» **Task prompt**
Below are some records; output exactly the lines from the line with "Viewport: 750px width, 415px height." to the line with "Task: Toggle 自动发送 checkbox", both ends kept, and nothing more.

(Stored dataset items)
● ● ● ● ●
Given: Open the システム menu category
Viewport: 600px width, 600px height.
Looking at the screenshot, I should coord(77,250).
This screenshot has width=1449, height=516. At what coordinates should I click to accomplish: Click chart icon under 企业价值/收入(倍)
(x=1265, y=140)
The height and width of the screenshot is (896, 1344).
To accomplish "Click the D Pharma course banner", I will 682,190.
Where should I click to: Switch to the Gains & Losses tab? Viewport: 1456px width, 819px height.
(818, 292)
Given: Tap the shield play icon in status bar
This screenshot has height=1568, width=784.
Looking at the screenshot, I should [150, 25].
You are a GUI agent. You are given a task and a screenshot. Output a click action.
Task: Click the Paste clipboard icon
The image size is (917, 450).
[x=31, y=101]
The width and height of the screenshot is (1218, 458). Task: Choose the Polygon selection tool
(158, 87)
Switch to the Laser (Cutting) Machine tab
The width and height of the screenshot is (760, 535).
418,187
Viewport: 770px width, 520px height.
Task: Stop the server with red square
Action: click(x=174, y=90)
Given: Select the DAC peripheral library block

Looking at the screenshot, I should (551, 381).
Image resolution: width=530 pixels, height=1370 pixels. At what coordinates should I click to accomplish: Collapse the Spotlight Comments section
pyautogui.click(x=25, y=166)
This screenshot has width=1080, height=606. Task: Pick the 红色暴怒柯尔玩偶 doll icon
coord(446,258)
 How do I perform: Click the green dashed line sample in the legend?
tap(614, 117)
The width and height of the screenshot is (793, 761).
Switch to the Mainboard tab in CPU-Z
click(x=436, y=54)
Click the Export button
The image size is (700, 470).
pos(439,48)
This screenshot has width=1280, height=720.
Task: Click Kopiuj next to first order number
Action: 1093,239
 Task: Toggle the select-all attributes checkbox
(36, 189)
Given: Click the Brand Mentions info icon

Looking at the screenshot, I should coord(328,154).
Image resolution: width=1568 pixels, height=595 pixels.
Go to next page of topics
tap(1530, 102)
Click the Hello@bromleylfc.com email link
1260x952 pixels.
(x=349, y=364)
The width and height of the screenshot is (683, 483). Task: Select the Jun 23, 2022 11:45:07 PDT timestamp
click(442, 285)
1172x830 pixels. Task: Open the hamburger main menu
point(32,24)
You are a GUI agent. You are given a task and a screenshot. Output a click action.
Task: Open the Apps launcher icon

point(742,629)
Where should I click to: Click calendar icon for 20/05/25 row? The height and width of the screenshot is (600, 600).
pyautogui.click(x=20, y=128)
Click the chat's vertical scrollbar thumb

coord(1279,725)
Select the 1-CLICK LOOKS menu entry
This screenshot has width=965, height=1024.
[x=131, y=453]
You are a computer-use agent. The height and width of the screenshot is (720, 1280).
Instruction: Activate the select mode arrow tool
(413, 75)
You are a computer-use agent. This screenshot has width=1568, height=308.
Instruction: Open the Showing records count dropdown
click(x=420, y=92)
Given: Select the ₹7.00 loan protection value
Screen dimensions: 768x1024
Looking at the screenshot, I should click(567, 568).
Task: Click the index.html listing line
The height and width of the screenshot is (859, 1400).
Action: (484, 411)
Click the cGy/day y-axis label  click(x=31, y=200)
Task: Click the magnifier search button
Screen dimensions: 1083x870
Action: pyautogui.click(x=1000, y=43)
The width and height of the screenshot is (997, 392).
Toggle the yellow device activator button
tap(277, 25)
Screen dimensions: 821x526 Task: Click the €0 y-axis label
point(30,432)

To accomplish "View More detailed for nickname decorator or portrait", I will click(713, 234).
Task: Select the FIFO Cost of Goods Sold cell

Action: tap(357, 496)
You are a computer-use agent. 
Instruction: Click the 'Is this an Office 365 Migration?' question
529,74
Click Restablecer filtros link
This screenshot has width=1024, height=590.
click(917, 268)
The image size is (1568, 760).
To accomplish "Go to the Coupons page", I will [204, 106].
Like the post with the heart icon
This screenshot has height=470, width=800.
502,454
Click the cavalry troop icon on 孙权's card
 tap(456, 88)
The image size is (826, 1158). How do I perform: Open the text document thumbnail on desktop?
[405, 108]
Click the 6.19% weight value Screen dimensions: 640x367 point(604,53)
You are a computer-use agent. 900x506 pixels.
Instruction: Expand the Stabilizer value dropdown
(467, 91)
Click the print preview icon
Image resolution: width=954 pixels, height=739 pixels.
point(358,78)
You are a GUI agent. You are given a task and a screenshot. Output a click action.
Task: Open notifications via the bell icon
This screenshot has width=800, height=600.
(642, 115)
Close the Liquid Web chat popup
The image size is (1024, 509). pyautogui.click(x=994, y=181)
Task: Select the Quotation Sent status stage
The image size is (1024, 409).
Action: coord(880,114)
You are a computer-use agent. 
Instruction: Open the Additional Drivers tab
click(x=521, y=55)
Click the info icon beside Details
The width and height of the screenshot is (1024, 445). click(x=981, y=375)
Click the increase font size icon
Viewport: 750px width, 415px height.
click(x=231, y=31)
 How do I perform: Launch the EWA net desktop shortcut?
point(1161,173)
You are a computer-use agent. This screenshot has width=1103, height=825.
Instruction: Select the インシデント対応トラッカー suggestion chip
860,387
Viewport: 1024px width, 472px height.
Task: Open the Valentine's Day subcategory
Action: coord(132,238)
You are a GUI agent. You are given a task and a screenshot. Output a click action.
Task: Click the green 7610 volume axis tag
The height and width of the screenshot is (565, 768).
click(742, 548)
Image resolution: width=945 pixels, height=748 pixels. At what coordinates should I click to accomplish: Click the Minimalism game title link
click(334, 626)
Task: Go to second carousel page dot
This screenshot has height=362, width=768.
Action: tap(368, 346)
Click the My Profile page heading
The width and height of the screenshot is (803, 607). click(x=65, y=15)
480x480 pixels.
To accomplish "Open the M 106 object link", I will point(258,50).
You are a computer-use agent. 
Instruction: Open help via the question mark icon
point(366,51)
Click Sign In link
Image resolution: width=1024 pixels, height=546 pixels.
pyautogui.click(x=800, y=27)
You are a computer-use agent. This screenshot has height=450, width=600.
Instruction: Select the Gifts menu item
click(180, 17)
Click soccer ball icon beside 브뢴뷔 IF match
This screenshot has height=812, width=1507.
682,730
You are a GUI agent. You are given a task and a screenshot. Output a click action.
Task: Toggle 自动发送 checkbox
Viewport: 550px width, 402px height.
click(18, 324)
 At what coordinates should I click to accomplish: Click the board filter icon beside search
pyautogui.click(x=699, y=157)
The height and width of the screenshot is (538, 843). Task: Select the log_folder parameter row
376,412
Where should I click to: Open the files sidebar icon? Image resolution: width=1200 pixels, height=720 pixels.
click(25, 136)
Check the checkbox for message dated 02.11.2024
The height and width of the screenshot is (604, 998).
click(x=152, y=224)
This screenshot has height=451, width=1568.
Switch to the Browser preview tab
● ● ● ● ●
» **Response below**
Viewport: 750px width, 415px height.
click(x=231, y=31)
 How do I perform: Launch the EWA net desktop shortcut?
point(1161,173)
You are a computer-use agent. This screenshot has width=1103, height=825.
Instruction: Select the インシデント対応トラッカー suggestion chip
860,387
Viewport: 1024px width, 472px height.
Task: Open the Valentine's Day subcategory
Action: coord(132,238)
You are a GUI agent. You are given a task and a screenshot. Output a click action.
Task: Click the green 7610 volume axis tag
The height and width of the screenshot is (565, 768).
click(742, 548)
Image resolution: width=945 pixels, height=748 pixels. At what coordinates should I click to accomplish: Click the Minimalism game title link
click(334, 626)
Task: Go to second carousel page dot
This screenshot has height=362, width=768.
Action: tap(368, 346)
Click the My Profile page heading
The width and height of the screenshot is (803, 607). click(x=65, y=15)
480x480 pixels.
To accomplish "Open the M 106 object link", I will point(258,50).
You are a computer-use agent. 
Instruction: Open help via the question mark icon
point(366,51)
Click Sign In link
Image resolution: width=1024 pixels, height=546 pixels.
pyautogui.click(x=800, y=27)
You are a computer-use agent. This screenshot has height=450, width=600.
Instruction: Select the Gifts menu item
click(180, 17)
Click soccer ball icon beside 브뢴뷔 IF match
This screenshot has height=812, width=1507.
682,730
You are a GUI agent. You are given a task and a screenshot. Output a click action.
Task: Toggle 自动发送 checkbox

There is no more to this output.